The former Stanford University student and swimmer made headlines in March, 2016 when he was given a six-month sentence after being convicted of sexually assaulting an unconscious woman outside of a frat party on January 18, 2015.
The case reignited the debate around sexual assault on campus in the USA, especially as a number of Turner's family and friends came forward to defend him and were accused of victim-blaming in the process.
Turner was eventually convicted of three felony sexual assault charges, including assault with intent to commit rape of an intoxicated woman and sexually penetrating an unconscious person with a foreign object, and faced a maximum of 10 years behind bars.
Turner's request for a new trial, first reported in the San Jose Mercury, hangs on a statement that a prosecutor tainted the jury by repeatedly saying the assault occurred "behind the dumpster". The legal team is also disputing the location of the assault, saying that it didn't happen behind a dumpster at all, but in a "completely open setting".
The assault, Turner's lawyers argue, did not occur "behind the dumpster". Lawyers say this inaccuracy amounted to prosecutorial misconduct.
The brief also argues due process was deprived by the prosecution's "failure to present constitutionally sufficient evidence as to any of the three counts of conviction".
Turner's lawyer, Eric Multhaup, said he had nothing to add about "the unfairness of the conviction" beyond the court filing.
Former Stanford student Brock Turner, whose six month sentence for rape previous year outraged many around the world, has launched an appeal against his conviction.
If the Sixth District Court of Appeal grants Turner's request to reverse his convictions, the case would be retried in Santa Clara County and overseen by a judge other than Persky.

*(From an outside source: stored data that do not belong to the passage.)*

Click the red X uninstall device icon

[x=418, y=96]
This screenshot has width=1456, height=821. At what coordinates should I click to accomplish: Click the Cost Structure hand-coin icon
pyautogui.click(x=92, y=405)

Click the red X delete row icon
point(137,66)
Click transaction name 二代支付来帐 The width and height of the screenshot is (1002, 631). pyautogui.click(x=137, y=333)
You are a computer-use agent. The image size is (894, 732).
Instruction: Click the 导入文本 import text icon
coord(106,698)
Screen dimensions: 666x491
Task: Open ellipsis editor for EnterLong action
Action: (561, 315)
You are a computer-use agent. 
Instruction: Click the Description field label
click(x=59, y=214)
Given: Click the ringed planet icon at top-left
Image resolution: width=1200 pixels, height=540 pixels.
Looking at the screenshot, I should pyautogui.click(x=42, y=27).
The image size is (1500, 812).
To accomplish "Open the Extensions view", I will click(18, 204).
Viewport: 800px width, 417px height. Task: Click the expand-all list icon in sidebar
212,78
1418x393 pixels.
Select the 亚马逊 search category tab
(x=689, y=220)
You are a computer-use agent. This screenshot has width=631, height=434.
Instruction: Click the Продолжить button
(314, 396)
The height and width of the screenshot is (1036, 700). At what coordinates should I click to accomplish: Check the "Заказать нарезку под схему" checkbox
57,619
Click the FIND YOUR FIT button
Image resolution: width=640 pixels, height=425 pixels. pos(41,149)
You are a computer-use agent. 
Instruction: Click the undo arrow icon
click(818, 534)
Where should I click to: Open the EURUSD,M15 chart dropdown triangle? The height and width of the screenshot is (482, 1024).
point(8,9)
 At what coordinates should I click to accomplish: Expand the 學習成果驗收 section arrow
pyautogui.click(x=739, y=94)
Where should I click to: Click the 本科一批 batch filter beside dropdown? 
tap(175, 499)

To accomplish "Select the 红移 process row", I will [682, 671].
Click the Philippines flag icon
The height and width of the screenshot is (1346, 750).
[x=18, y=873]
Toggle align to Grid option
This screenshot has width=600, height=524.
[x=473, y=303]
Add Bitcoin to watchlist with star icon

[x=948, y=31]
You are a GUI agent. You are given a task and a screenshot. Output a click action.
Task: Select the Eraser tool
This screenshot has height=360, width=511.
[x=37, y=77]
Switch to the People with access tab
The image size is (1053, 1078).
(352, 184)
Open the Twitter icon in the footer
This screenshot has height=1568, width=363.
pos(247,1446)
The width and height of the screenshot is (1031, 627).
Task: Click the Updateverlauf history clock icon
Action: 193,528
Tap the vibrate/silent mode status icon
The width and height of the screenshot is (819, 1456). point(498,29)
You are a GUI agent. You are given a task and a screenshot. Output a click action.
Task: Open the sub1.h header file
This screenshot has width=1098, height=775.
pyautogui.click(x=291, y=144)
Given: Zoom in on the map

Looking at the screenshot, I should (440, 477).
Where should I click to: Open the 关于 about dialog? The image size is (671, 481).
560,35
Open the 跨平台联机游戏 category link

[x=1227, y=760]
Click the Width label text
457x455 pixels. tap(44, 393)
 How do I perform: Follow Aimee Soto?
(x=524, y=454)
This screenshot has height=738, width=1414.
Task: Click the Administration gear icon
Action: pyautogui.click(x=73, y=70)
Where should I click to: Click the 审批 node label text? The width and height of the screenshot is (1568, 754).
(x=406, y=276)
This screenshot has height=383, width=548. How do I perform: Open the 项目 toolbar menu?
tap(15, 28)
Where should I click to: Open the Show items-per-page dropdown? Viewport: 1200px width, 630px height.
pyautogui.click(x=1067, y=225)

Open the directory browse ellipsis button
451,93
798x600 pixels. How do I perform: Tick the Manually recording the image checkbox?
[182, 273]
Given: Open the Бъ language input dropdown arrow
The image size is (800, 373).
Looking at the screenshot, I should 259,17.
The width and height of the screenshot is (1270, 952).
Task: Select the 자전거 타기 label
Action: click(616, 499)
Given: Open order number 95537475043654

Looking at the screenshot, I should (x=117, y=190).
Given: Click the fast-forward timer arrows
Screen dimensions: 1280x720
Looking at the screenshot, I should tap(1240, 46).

They further state that they do not believe what happened was a crime. "His conviction will be upheld".
"You don't know me, but you've been inside me, and that's why we're here today", she began before detailing the affect the incident had had on her life.
"Nothing can ever roll back (the victim's) legacy of raising the world's awareness about sexual assault". She said it wasn't until she was asked to sign papers that said "Rape Victim" that she had any idea of what had happened, and later found out from a news article the state that she was found in - unconscious with her hair dishevelled, dress pulled over her shoulders and naked from the waist down with legs spread apart.